At the Association for Accessible Medicines’ GRx+Biosims meeting on Wednesday, we heard hints of a major announcement regarding biosimilar 351(k) application requirements. By the time FDA Commissioner Marty Makary, MD, MPH, left the stage, we knew that a new draft guidance would be announced in an HHS press conference that afternoon.
Indeed, HHS Secretary Robert F. Kennedy Jr; CMS Director Mehmet Oz, MD; and Dr. Makary joined to announce that comparative efficacy studies (CESs) will no longer be required for the vast majority of biosimilar candidates. According to the draft guidance, this decision to nix the mandate for large, phase 3 trials, was based on FDA gaining “significant experience in evaluating data from comparative analytical and clinical studies used to support a demonstration of biosimilarity.” This thinking finally catches up with years of scientific scrutiny and experience.

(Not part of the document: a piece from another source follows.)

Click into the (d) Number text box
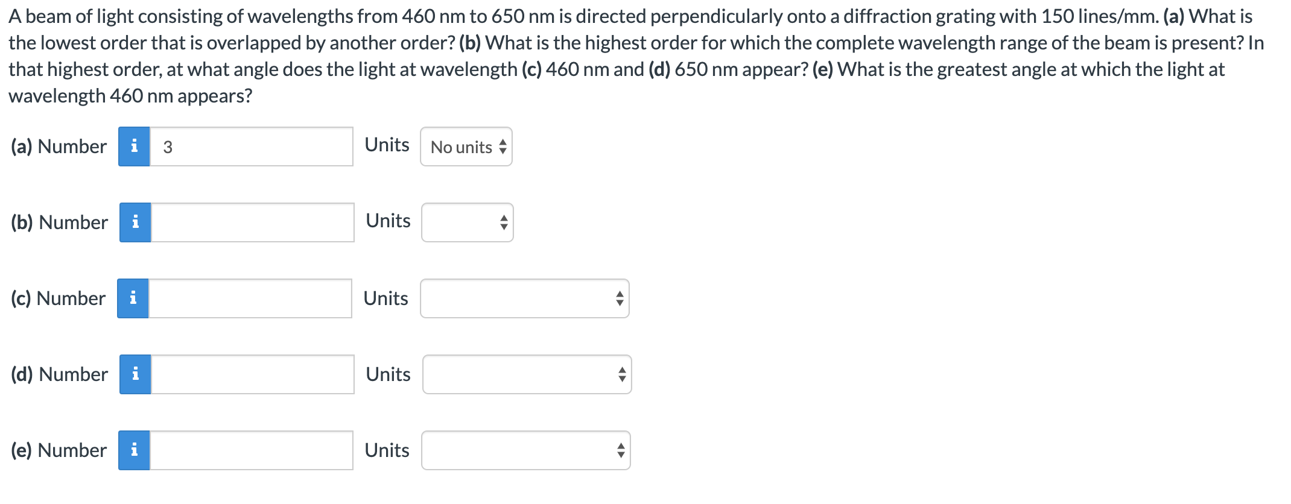Image resolution: width=1291 pixels, height=504 pixels. [x=252, y=374]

The Move to Remove the Comparative Efficacy Study Requirement Was not the Administration’s Idea
Biosimilars have been approved for 10 years in the United States and for almost 20 years in the European Union. The idea that these confirmatory studies did not contribute to the totality of evidence of biosimilarity, has been growing since 2019 with advocates like Chris Webster, Hillel Cohen, and Gillian Woollett. Most recently, Sarfaraz Niazi, PhD, has been lobbying Sarah Yim, MD, at the office of biosimilars and biologics to remove the mandate for comparative efficacy studies. We’ve argued in the past that the primary objective of these studies and the study populations used were insufficient to prove any clinically significant difference between a biosimilar candidate and the reference product, based on the work of these scientists.

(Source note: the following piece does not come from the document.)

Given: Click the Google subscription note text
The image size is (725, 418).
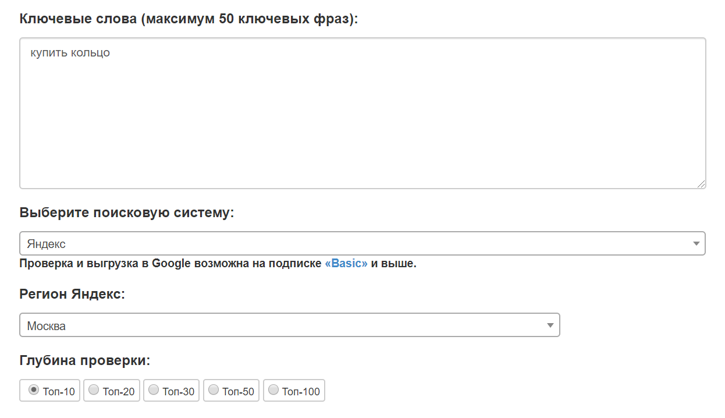Looking at the screenshot, I should tap(172, 264).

That the FDA finally was able to pull the trigger on a draft guidance reflecting this reality was both gratifying and frustrating, simply because it has taken so long. At the press conference, the Trump administration took a victory lap for making it happen. In fairness, Health Canada only made this decision on June 10. Dr. Makary claimed that this would reduce the cost of biosimilar development by some $100 million and cut the time to approval by several years. That and future work to streamline biosimilar development could bring the total cost of research and development down below $100 million or considerably less if issues like utilization of a single global reference product were finally resolved.

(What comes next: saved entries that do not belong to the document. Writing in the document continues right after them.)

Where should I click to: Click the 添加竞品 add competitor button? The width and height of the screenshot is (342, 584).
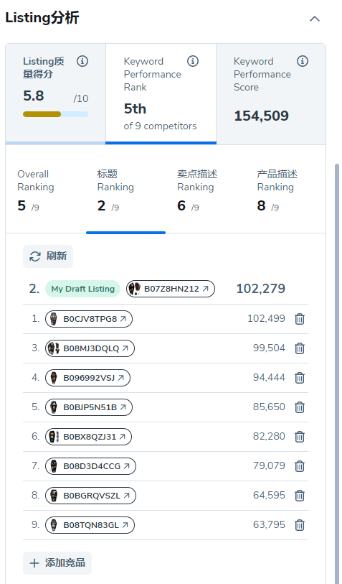coord(57,562)
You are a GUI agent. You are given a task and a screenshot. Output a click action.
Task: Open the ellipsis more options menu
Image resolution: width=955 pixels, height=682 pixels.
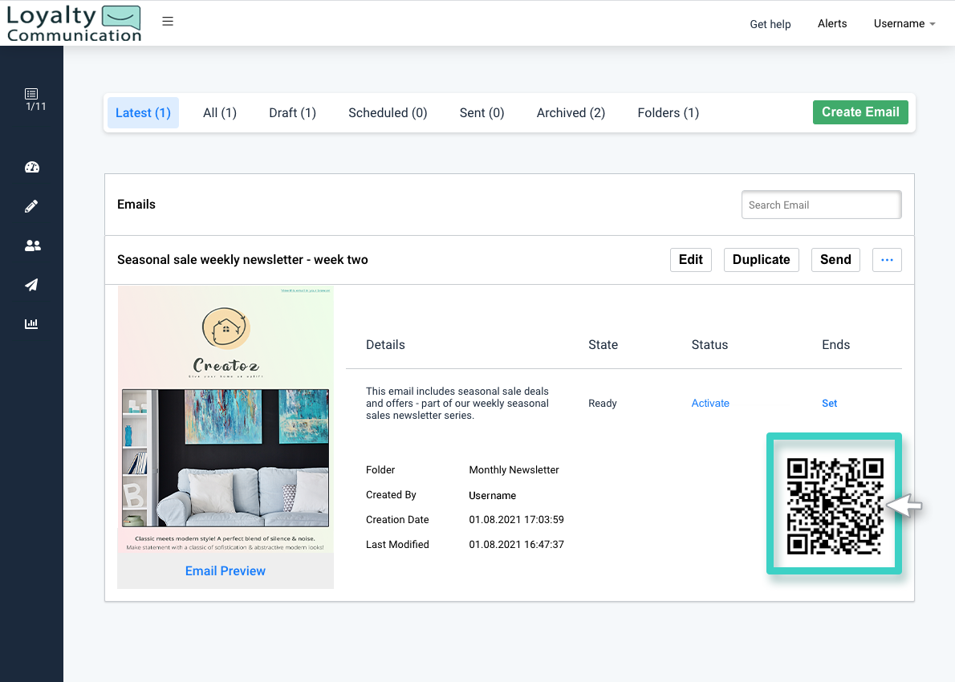point(887,259)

Critical questions that need to be addressed involve timing. The draft guidance will not become a finalized document for around 6 months. To which biosimilar candidates will it first be applied? For reference drugs expecting biosimilar competition through 2029, CESs have largely begun (at least recruiting), and this includes some of the highly anticipated big-ticket items like Keytruda and Opdivo. When can a prospective biosimilar manufacturer forget about conducting a late-stage CES?
Another Draft Guidance to Come: Interchangeability
Furthermore the press conference promised new draft guidance on the elimination of the interchangeability designation for specific biosimilar products. This also has been many years in the making, though the HHS Secretary, CMS Director, and FDA Commissioner were eager to take credit for finally making it happen. Part of the issue was that interchangeability was written into the BPCIA legislation, and it would seemingly take an act of Congress to remove it. However, acts of Congress seem to be a thing of the past.
Instead, the administration took a different tact, according to Dr. Makary. If the FDA has the authority to designate a biosimilar as interchangeable, it also has the authority to designate all biosimilars as interchangeable with their corresponding reference products. Based on that premise, they decided that legislative action was unnecessary.
Although they have the right idea about removing the designation, they are seemingly confused about its impact. In that press conference, HHS Secretary Kennedy erroneously claimed that removing interchangeability would be a huge step forward in reducing the cost of biosimilars. As any biosimilar manufacturer will tell you, having to litigate endless patents by reference manufacturers is by far the greatest limiting factor in speeding these drugs to marketplace and further lowering the cost of biosimilar development.
Interchangeability has always been a red herring for the FDA; the agency could not seem to create consistent policy on interchangeability for many years, with regard to exclusivity of the designation and how interchangeability is actually assigned. The fact has been that payers have not been able to use interchangeability’s automatic substitution provision for creating rapid biosimilar adoption. Nearly all conversion from reference product use to biosimilars under the pharmacy benefit has been through formulary change and reference product exclusion. Further, automatic substitution plays almost no role in medical benefit covered products, yet FDA designated some buy-and-bill products (e.g., ranibizumab) as interchangeable.
Still interchangeability only referred to substitution between this specific biosimilar and the reference product. It did not allow for automatic substitution between different biosimilars in the same drug category. Nor did it clarify in a timely manner how low-dose and high-dose formulations of the same product would be treated for interchangeability purposes within the adalimumab category. In some cases, it was mystifying how the date of first exclusivity for a product was assigned, further muddying the waters and diluting its potential value.
However, real progress in this area has been a long time in coming. We’ll be happy to see the interchangeability designation placed in the dustbin. It was a confusing and ambiguous attempt at improving the biosimilar environment.